Inteiro Teor do Acórdão - Página 10 de 10

PRIMEIRA TURMA EXTRATO DE ATA

RECURSO ORDINÁRIO EM HABEAS CORPUS 110.622

PROCED. : DISTRITO FEDERAL RELATOR : MIN. DIAS TOFFOLI

RECTE.(S) : MAXWEL SILVA

RECTE.(S) : CARLOS LEONARDO COSTA PEREIRA

ADV.(A/S) : JOSÉ ADOLFO NUNES DE OLIVEIRA

RECDO.(A/S) : SUPERIOR TRIBUNAL DE JUSTIÇA

Decisão : A Turma negou provimento ao recurso ordinário em habeas corpus, nos termos do voto do Relator.
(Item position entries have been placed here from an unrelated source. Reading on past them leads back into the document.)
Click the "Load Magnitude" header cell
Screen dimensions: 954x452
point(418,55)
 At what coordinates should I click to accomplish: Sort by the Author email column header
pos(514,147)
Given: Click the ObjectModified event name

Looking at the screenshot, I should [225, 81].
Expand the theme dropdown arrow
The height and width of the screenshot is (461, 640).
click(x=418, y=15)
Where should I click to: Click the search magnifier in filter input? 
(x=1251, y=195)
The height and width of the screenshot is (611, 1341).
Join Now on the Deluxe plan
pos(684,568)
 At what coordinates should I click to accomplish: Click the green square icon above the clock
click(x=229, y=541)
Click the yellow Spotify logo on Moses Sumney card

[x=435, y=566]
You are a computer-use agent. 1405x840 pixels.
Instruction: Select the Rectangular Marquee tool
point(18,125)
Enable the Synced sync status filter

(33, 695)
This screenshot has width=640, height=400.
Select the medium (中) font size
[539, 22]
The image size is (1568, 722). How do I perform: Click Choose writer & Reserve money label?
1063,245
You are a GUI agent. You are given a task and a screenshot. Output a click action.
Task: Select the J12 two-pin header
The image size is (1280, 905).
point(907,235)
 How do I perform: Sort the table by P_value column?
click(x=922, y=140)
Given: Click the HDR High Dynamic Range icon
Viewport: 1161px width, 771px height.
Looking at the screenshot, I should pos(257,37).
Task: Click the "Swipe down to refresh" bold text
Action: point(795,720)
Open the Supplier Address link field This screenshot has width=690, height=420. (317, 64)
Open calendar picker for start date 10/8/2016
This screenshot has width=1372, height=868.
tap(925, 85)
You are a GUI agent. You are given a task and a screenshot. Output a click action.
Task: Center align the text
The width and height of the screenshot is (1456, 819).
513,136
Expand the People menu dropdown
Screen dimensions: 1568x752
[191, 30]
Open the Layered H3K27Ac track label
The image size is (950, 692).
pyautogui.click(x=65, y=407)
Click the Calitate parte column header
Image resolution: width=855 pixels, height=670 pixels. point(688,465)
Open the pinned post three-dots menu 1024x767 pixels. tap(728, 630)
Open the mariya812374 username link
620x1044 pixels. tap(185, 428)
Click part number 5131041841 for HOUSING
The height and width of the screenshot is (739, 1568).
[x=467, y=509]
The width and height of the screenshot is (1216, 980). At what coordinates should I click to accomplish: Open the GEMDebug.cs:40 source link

Unânime. Não participaram, justificadamente, deste julgamento, os Senhores Ministros Marco Aurélio e Luiz Fux. Presidência do Senhor Ministro Dias Toffoli. 1ª Turma, 8.5.2012.

Presidência do Senhor Ministro Dias Toffoli. Presentes à Sessão os Senhores Ministros Marco Aurélio, Cármen Lúcia, Luiz Fux e Rosa Weber.

Subprocurador-Geral da República, Dr. Wagner Mathias.